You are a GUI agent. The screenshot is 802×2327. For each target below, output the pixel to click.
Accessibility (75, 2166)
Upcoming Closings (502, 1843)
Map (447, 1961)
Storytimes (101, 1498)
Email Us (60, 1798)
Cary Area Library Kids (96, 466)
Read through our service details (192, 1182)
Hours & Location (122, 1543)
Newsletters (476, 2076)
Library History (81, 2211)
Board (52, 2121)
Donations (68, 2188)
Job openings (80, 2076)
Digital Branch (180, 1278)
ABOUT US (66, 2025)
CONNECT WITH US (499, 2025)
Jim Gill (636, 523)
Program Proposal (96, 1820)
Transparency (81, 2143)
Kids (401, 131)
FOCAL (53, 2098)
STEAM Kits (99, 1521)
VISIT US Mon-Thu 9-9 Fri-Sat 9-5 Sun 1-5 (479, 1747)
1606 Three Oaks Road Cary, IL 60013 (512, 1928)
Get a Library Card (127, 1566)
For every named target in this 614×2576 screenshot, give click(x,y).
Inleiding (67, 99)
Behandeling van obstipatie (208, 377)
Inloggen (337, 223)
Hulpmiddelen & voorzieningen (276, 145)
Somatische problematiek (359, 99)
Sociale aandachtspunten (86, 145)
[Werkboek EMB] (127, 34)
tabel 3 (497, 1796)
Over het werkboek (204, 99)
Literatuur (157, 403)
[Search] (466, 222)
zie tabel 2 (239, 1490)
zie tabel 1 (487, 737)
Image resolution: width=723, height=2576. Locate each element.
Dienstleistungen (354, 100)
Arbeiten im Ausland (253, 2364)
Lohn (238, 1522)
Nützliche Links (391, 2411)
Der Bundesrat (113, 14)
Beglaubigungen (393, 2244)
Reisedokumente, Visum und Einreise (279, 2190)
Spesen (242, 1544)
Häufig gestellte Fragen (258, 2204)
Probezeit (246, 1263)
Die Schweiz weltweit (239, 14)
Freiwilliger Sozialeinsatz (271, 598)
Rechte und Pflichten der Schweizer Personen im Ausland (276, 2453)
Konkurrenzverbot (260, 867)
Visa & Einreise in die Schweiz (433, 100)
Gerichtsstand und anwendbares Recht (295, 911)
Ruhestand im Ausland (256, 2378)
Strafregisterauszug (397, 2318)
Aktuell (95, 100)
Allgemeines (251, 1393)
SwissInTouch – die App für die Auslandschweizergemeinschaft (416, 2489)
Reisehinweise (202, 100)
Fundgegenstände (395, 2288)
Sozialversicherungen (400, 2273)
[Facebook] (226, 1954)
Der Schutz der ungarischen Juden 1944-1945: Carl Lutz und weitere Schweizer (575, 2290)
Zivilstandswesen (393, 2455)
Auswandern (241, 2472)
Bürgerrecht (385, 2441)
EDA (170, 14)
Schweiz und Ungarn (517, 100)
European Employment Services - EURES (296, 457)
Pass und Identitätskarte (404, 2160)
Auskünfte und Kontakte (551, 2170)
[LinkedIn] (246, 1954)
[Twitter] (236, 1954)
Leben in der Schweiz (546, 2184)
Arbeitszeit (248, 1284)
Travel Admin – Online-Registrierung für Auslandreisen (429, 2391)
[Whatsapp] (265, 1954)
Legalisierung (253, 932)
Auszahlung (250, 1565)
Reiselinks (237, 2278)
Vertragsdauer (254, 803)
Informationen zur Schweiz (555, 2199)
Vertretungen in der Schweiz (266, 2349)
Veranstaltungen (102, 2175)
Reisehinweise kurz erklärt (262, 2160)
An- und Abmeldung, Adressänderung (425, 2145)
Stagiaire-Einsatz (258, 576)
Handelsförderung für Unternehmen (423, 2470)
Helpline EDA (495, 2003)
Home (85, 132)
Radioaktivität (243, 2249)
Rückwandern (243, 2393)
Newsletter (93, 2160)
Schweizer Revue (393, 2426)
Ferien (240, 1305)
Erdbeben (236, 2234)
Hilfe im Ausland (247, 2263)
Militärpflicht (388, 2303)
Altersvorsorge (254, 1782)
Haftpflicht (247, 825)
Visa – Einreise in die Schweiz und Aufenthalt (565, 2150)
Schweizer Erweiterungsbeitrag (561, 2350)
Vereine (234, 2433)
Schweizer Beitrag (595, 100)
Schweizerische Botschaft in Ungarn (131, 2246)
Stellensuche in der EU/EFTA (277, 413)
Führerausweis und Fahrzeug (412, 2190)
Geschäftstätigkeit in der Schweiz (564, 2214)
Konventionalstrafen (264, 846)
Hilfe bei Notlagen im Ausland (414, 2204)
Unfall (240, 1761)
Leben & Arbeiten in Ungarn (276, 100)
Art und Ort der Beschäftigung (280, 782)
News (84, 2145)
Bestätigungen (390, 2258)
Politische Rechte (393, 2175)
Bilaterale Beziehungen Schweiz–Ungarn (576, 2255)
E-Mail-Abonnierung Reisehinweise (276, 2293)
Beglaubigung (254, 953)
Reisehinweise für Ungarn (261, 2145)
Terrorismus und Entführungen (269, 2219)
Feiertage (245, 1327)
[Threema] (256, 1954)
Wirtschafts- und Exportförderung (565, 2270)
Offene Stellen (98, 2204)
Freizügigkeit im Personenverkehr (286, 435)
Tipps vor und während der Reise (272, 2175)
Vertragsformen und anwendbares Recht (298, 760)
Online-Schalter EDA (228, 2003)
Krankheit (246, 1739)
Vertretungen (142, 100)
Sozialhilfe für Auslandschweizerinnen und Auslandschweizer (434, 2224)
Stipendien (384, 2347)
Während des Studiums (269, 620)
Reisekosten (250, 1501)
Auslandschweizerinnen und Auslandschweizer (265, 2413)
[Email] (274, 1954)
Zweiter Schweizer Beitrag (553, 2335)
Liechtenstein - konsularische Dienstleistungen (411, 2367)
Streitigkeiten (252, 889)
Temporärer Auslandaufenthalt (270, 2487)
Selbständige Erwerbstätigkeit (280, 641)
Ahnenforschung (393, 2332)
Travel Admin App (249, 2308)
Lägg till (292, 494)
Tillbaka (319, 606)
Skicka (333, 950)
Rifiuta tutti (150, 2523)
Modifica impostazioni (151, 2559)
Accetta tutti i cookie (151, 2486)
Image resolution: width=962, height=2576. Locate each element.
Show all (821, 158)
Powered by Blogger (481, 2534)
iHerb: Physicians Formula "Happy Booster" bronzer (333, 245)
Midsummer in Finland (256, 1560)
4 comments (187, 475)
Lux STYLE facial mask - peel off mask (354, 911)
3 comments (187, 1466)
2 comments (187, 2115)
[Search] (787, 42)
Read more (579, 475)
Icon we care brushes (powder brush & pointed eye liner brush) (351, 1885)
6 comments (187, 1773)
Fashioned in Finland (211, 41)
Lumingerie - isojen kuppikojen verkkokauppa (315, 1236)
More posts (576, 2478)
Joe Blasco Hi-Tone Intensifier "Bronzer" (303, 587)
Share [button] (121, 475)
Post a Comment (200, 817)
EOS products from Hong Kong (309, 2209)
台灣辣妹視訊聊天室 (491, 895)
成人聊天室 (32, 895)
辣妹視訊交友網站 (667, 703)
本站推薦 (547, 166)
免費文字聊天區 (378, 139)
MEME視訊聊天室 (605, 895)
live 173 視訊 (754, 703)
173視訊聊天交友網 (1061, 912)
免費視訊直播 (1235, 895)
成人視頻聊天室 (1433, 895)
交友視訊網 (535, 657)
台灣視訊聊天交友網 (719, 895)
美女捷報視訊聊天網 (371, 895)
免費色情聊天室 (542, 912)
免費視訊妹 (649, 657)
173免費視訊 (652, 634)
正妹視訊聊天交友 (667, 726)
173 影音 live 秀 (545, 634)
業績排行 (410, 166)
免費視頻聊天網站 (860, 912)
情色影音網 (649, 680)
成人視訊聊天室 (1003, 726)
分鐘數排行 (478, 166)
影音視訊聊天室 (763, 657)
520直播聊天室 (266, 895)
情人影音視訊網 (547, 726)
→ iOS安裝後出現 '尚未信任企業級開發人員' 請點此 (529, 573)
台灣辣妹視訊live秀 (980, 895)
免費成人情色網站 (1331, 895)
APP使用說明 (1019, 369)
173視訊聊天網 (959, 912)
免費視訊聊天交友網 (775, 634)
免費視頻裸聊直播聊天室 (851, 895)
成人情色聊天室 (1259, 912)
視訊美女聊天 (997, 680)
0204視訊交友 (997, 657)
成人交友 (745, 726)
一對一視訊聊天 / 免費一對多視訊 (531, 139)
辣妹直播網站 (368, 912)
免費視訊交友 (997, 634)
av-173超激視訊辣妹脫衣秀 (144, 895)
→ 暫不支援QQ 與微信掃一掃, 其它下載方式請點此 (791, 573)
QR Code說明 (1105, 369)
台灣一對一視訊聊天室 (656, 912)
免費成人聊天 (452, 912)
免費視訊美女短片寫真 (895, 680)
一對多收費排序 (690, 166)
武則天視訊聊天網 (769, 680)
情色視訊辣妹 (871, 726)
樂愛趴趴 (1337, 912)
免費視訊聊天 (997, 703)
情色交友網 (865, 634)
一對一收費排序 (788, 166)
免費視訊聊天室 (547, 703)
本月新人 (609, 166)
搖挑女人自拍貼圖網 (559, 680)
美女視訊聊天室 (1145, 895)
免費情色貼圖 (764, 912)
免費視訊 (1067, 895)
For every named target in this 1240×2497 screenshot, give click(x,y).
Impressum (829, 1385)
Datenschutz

============

Direction>
Reproduce the lines of the records above word for word, starting at the line that contains "Get a Library Card (127, 1566)" and ending at the line that contains "Sociale aandachtspunten (86, 145)". Include both of those lines.

Output>
Get a Library Card (127, 1566)
For every named target in this 614×2576 screenshot, give click(x,y).
Inleiding (67, 99)
Behandeling van obstipatie (208, 377)
Inloggen (337, 223)
Hulpmiddelen & voorzieningen (276, 145)
Somatische problematiek (359, 99)
Sociale aandachtspunten (86, 145)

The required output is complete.